(PROVIDED TEXT)
# Storage bin as temporary enclosure?



## Chris_s1173 (Dec 14, 2020)

Hi I’m new and I plan on buying a red tegu within the coming months and was wondering if I could use a storage bin say a 55 gallon for a young red tegu enclosure for a few months (3 tops) before I have my custom built enclosure completed. Other than that I only have a 40 breeder and I don’t think that’ll last all too long. Any help is appreciated.


----------



## Josh (Dec 14, 2020)

Yeah you probably could get away with it but you wanna make sure you have it secured. The last thing you want is to be worried about escaping. Also you'll have to test it for proper heating. It can be done but you'll have to do your due diligence


----------



## Chris_s1173 (Dec 15, 2020)

Thank you so much. I plan on modifying the lid a bit from the original Rubbermaid I’ll be getting for humidity and heat reasons and keep a close eye On temp when I first set it up


----------



## Ark (Dec 23, 2020)

If you can I'd at least try to get some sort of enclosure even secondhand from someone if you're planning on having this setup for months.

(WORK REQUIRED) Reproduce the passage of the storage bin thread starting at "## Chris_s1173 (Dec 15, 2020)" and ending at "setup for months.".

(SUPPLIED ENTRIES)

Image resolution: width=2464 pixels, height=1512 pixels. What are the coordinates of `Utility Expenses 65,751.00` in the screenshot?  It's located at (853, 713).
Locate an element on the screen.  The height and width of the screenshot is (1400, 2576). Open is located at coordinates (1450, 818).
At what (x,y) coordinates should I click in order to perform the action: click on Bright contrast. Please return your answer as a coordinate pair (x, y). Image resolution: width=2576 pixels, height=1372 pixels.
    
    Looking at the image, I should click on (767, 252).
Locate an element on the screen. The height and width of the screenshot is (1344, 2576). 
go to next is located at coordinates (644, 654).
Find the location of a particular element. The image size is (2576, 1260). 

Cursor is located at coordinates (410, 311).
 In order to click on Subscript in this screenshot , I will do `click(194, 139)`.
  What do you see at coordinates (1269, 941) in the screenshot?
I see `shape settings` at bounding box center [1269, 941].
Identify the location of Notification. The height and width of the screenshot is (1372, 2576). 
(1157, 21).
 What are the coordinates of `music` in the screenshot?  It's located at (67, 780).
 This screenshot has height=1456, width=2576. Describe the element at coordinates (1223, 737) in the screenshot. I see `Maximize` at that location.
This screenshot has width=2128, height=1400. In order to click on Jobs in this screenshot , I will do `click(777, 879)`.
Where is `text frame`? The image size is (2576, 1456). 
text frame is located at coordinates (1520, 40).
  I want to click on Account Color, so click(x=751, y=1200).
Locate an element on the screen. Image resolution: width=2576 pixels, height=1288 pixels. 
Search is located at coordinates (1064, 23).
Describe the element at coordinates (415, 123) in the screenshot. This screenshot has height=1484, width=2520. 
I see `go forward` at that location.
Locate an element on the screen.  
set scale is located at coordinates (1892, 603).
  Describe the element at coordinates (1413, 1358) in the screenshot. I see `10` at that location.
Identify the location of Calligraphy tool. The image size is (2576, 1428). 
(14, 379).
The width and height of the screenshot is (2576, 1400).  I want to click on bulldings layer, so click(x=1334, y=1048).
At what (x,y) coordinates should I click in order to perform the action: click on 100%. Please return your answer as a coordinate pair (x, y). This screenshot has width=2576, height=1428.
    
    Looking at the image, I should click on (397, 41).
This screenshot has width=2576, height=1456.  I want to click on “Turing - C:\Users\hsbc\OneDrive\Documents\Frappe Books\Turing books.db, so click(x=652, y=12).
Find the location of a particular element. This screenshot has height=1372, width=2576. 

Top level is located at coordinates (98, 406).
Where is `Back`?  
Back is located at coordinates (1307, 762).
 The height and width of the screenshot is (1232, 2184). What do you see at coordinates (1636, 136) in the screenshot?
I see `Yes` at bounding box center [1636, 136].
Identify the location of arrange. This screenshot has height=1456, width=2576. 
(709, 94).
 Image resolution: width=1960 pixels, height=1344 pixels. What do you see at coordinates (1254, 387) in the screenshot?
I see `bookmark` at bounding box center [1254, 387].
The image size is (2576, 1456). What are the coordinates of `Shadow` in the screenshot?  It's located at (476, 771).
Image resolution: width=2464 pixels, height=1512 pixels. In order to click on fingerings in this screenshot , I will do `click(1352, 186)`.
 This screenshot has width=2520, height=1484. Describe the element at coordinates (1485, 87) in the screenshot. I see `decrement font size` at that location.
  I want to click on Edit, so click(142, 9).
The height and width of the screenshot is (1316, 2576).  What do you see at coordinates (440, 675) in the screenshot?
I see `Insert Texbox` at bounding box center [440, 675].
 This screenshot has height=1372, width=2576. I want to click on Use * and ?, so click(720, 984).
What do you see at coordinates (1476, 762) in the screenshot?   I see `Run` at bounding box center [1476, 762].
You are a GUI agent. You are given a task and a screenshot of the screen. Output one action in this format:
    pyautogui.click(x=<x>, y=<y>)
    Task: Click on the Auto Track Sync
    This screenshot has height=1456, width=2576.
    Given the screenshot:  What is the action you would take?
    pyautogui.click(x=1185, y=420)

(RESULT OF THE EXERCISE)
## Chris_s1173 (Dec 15, 2020)

Thank you so much. I plan on modifying the lid a bit from the original Rubbermaid I’ll be getting for humidity and heat reasons and keep a close eye On temp when I first set it up


----------



## Ark (Dec 23, 2020)

If you can I'd at least try to get some sort of enclosure even secondhand from someone if you're planning on having this setup for months.